Passionate Public Defender
During his first few years at Temple, Joshua Dean, CLA ’16, LAW ’20, had a packed schedule, but it wasn’t filled with clubs and hobbies. While in college, this first-generation Pakistani-American and Northeast Philly native was caring for a parent with cancer, confronting his own mental health struggles and holding down multiple jobs. But his unconventional journey to earning his juris doctor degree was well worth it.
An uphill battle
“I’d take my mom to chemo in the morning, go to classes and then work as a valet in Center City at night,” he remembers. “When you’re the oldest in an immigrant family, you’re expected to do a lot.”
Dean’s perseverance was fueled by the example set by his family. His dad took community college classes to earn a certificate in accounting and his mom continued to work even after she was diagnosed with cancer.

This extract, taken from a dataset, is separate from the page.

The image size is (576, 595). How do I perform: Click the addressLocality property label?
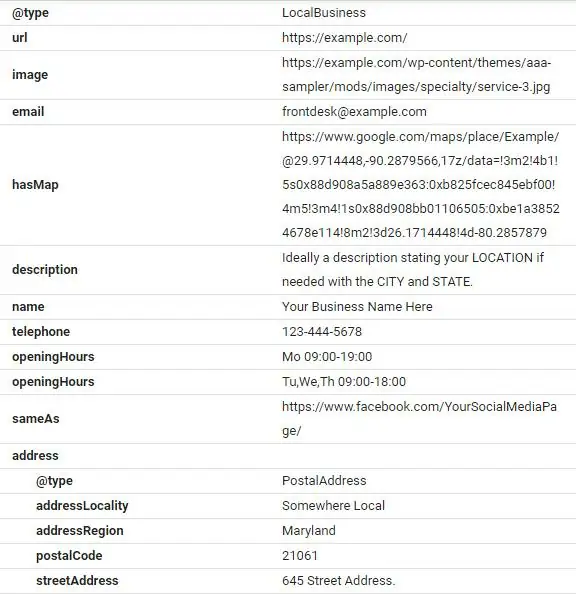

Tragically, she passed away during Dean’s junior year, but just weeks later he sat for his exams—and passed. Despite everything, Dean still managed to graduate in four years.
“I know a lot of people who don’t go to college, so for me, graduating was a big deal,” he says. “If you push yourself, you’ll be surprised how many things you can do.”
Letter of the law
Something else that surprised Dean was his acceptance into Temple Law, an institution he’d long admired.
But during his first year, his grades faltered. Dean also began to confront mental health struggles that he’d struggled with for years. He leaned on Temple’s Tuttleman Counseling Services, which he says changed his life, and credits Jennifer Bretschneider, assistant dean of students at the law school, for helping him right the ship.
“She took the time to meet one-on-one, and connected me with people and resources that made me a better student,” he said.
With this guidance, by Dean’s last semester in law school he’d secured internships with the Philadelphia District Attorney’s Office and the Montgomery County Public Defender, and pulled his GPA up enough to make the Dean’s List.
Compassion in the court
Dean says that his experiences at Tuttleman illuminated his innate gift for empathy. He brings that sensibility, along with the desire to understand different perspectives, to his burgeoning legal career. He’s currently studying for the bar exam and works for the ACLU of Pennsylvania as a recipient of Temple’s Postgraduate Public Interest Fellowship.
His research there focuses on criminal and poverty law, and he hopes to become a criminal defense lawyer to fight for equal rights for people navigating America’s legal system.
“I want to make sure people get the best defense they deserve,” Dean said. “Regardless of income, everyone deserves to have their constitutional rights upheld in court.”